The goal is a more comprehensive engagement with patients and families.
“We're moving to partnership, and that means that patients and families are not passive recipients of our expertise, but are actively engaged in planning, decision-making, and delivery of care to the extent that they are able to do so,” said Julie Morath, R.N., M.S., Chief Quality and Patient Safety Officer.
“We don't work from assumptions of what our patients and families need. We learn from them about how to create a care experience that is effective and brings value and comfort to them.”
Patients and families are already heavily involved in advisory councils for various VUMC hospitals and clinics, and for the first time, patients are members of the institution-wide Patient Safety and Quality Committees.
“This represents our commitment to transparency, engagement, and trustful relationships,” Morath said. “Organizations are often anxious about disclosing and working this closely with patients and families, believing that families may be frightened or worried that things might go wrong in their care. But what we have found is quite the opposite — families are appreciative and relieved that we care as much about the quality and safety of their care as they do.”

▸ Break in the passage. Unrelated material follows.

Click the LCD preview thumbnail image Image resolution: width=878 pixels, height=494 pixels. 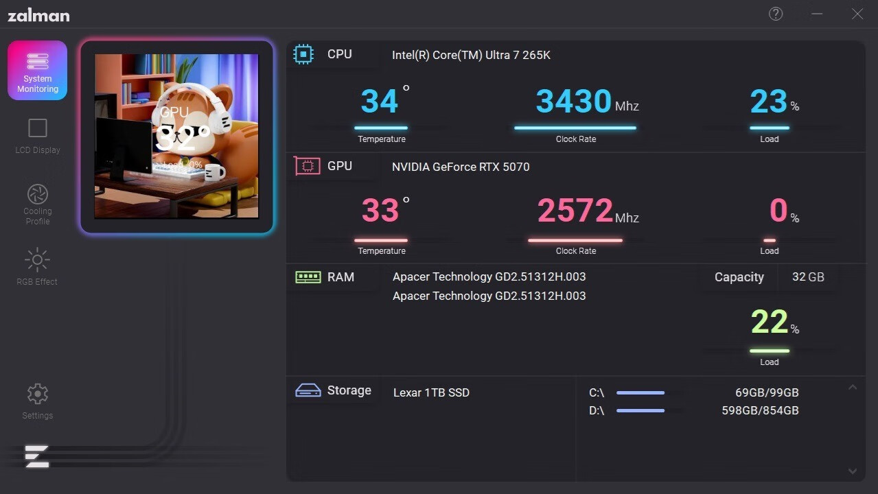coord(176,136)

Communication is a consistent suggestion for improvement from patients and families. Last year, thousands of patient education documents were reviewed, and it was discovered that the reading levels varied widely. All surgical consent documents were revised to remove medical jargon and increase readability and then taken to Patient and Family Advisory Councils for testing and approval. The new consent forms are now being used across the Medical Center.

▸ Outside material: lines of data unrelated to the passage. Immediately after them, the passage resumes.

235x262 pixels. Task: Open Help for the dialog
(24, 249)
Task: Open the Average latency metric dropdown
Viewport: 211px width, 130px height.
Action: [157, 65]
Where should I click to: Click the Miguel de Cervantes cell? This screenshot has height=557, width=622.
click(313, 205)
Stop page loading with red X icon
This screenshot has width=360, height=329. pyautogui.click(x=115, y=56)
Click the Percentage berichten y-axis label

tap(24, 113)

In a similar vein, Terrell Smith, M.S.N., R.N., director of Patient and Family Centered Care, is leading efforts to revise inpatient education booklets.

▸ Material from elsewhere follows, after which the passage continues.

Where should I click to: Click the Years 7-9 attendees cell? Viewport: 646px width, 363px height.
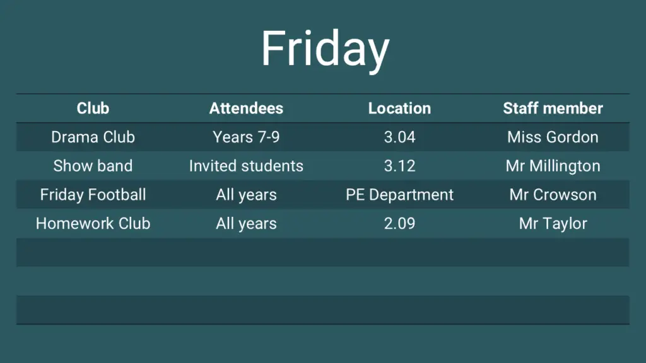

“We have tried to create a version that is more user-friendly,” Smith said. “It will put the basic message on the cover, and on page 2 we invite patients and families to learn how they can partner with us for safety. It will have easy-to-read fonts, illustrations, and be in a format for readers to easily thumb through.”
Smith said there are also efforts under way to improve cultural competency and translation, moving from a literal word-for-word translation to a deeper understanding of a patient's beliefs, values and wishes.
A key challenge in all these improvements surrounding Patient and Family Centered Care, Smith said, is the complexity of working in a high-pressure health care setting and the changing expectations for health care providers.
“This is an evolving philosophy,” Smith said. “This is not the way health care was taught when I went to nursing school. Now it is evolving to a whole different model, requiring new skill sets.”
A critical element is helping caregivers learn how to create a care environment that is predictable, safe and comfortable for every patient, every time.
Though they expect to have the majority of patient education documents revised by 2011, Morath and Smith agree that improving patient/fami-ly-centeredness in patient safety and quality is a never-ending process.
“With any work in improvement, the more you know, the more you learn, the more you see,” Morath said.
“There will be a lot of discoveries along the way as we get better at getting better. So there is never an endpoint.”